If the leisurely, expansive Louis Malle was running the world the injurious transgressors would surely collect theirs and the rest of us would earn forgiveness for our sins, and renewal.

For whatever reasons, this film never has received the recognition and appreciation I deem it deserves. It was directed by Louis Malle and stars Burt Lancaster as Lou. (In Atlantic City, first names are all you need to know about those around you.) Malle carefully develops three different tale lines: Lou’s long-term affair with Grace (Kate Reid), a mobster’s widow; Lou’s relationship with Sally (Susan Sarandon) to whom he feels both a paternal and romantic attraction; and his symbiotic relationship with Atlantic City. Both he and the city seem long past their prime. During the course of the film, Sally also becomes a widow. Credit Malle and his respectable cast as well as cinematographer Richard Ciupka for creating and then sustaining an atmosphere of deterioration and menace. Special impress should also be made of John Guare’s screenplay.

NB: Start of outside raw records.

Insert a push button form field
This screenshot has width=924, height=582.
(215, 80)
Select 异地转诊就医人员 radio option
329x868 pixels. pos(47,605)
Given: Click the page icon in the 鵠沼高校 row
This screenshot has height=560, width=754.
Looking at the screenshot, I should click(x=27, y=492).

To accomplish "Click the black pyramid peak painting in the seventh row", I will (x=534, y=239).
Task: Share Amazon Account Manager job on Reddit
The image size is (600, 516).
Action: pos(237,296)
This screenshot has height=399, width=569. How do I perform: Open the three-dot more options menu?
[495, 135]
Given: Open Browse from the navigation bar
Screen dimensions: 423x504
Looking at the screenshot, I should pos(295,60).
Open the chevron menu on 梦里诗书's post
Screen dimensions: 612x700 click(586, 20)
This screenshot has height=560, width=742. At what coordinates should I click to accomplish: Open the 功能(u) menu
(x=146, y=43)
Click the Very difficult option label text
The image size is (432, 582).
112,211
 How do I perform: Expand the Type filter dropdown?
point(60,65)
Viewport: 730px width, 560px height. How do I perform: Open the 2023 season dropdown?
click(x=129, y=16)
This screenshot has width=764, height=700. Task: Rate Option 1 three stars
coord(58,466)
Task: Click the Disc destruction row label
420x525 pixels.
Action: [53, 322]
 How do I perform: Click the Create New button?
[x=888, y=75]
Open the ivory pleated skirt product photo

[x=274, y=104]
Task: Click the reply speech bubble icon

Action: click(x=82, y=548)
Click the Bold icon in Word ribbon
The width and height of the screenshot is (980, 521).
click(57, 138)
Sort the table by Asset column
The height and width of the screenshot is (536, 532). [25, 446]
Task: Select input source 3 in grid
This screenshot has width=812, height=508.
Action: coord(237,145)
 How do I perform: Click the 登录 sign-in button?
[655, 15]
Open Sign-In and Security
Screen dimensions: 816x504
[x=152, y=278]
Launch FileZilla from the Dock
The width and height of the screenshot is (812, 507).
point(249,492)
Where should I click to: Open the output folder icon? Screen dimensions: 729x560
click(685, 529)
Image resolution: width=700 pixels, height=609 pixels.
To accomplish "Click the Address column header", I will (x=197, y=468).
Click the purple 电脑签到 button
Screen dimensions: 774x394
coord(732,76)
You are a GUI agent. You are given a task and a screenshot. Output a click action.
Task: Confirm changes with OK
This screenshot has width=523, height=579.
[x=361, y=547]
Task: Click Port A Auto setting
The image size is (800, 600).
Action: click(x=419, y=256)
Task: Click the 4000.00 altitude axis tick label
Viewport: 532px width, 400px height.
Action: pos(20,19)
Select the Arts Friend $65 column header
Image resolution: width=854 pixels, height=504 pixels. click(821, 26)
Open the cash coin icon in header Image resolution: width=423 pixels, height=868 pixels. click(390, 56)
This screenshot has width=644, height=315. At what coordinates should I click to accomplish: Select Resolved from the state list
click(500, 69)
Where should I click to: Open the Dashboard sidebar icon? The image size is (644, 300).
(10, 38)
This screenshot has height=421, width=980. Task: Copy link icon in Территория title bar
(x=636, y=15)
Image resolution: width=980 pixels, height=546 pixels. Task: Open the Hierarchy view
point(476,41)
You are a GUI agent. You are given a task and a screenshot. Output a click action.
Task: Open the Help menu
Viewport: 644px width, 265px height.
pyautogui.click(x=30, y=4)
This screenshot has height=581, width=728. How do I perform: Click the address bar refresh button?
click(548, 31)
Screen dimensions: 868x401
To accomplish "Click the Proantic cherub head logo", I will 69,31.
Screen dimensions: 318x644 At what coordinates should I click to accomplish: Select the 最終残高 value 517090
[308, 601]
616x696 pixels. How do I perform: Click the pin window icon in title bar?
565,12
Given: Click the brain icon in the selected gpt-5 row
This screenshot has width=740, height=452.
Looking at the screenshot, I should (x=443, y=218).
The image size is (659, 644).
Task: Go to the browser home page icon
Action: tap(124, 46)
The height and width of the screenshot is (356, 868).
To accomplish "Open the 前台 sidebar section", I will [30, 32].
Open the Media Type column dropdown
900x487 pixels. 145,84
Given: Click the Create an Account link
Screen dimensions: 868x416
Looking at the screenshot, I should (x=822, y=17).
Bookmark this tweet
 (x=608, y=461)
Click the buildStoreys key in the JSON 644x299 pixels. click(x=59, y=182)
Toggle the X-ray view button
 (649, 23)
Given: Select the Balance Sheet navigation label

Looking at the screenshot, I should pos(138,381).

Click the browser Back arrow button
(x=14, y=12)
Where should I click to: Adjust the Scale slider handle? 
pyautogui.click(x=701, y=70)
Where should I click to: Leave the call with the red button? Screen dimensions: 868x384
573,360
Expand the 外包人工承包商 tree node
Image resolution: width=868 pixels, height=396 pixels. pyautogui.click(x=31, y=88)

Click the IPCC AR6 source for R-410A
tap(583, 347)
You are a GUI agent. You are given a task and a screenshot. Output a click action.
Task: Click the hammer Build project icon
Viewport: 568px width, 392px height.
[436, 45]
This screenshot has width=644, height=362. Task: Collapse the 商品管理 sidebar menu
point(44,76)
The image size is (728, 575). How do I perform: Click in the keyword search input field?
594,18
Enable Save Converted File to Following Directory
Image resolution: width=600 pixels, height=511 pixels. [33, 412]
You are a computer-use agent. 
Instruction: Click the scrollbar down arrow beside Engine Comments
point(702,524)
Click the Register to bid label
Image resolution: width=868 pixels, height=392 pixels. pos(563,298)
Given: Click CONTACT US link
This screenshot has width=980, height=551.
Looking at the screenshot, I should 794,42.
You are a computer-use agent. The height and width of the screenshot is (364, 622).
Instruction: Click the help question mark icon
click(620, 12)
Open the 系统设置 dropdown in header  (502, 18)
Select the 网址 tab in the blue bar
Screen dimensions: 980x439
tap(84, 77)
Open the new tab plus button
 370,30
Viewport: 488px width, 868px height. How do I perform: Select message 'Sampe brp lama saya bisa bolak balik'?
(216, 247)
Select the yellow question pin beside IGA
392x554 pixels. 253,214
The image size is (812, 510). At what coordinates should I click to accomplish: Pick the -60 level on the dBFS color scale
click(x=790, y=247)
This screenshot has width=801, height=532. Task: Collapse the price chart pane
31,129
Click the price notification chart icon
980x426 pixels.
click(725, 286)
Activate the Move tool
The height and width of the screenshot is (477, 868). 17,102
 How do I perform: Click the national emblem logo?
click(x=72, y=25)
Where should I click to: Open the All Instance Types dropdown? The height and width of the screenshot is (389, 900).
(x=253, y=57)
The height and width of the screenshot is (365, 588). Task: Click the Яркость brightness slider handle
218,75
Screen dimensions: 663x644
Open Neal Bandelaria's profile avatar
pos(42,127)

He, Malle, Lancaster, Sarandon, and the film were all nominated for an Academy Award. (FYI, The respective winners in 1980 were Bo Goldman for Melvin and Howard, Robert Redford for Ordinary People, Robert De Niro for Raging Bull, Sissy Spacek for Coal Miner’s Daughter, and Ordinary People.) Toward the extinguish of his career, Lancaster celebrated a series of roles (including this one) which enabled him to ogle and speak subtle nuances of character and personality which powerful earlier roles neither permitted nor required. My absorb plan is that his performance as Lou is his greatest achievement as an actor.

However, in sure respects, Atlantic City itself really is the dominant character. I choose brief visits to it in the 1970s. The city then bore exiguous resemblance to what it has since become, at least in the casino station. Of course the city then bore limited resemblance, also, to the comely seaside resort it once was 75 years earlier. My guess (only a guess) is that Malle’s work in this film — especially his establishment and enrichment of precisely appropriate tone and atmosphere — had a critical influence on later films such as House of Games (1987), Miller’s Crossing (1990), Billy Bathgate (1991), Road to Perdition (2002), and The Cooler (2003) . As I said, unprejudiced a guess.

One final point: I believe it is a disgrace that the so-called “special features” provided with the DVD version are exiguous to “Theatrical trailer(s) ” and “Widescreen anamorphic format.”